(Rows of pointing data)
------------------------------------------------

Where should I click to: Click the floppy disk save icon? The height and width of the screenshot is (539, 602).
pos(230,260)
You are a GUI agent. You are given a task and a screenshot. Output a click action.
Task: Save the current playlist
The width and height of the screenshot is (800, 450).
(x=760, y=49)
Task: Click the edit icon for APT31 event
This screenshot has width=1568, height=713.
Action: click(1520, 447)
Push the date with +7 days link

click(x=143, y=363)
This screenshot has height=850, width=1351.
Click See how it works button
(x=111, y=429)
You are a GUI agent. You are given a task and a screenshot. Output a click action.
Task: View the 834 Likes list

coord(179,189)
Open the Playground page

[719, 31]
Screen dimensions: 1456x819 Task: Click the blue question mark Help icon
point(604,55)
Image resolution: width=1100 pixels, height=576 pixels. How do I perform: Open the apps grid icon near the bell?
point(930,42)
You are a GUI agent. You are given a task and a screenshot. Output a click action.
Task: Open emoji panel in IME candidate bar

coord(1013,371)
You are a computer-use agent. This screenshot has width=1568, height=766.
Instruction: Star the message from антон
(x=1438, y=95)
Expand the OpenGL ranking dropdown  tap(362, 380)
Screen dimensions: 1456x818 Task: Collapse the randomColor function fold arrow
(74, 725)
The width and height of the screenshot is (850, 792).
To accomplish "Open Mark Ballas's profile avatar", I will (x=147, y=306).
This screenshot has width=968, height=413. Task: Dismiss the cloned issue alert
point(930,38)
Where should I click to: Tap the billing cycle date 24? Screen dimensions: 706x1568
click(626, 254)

------------------------------------------------

Pick out each line in the items above that contains the word "should", and copy those lines in full.

Answer below
Where should I click to: Click the floppy disk save icon? The height and width of the screenshot is (539, 602).
Where should I click to: Tap the billing cycle date 24? Screen dimensions: 706x1568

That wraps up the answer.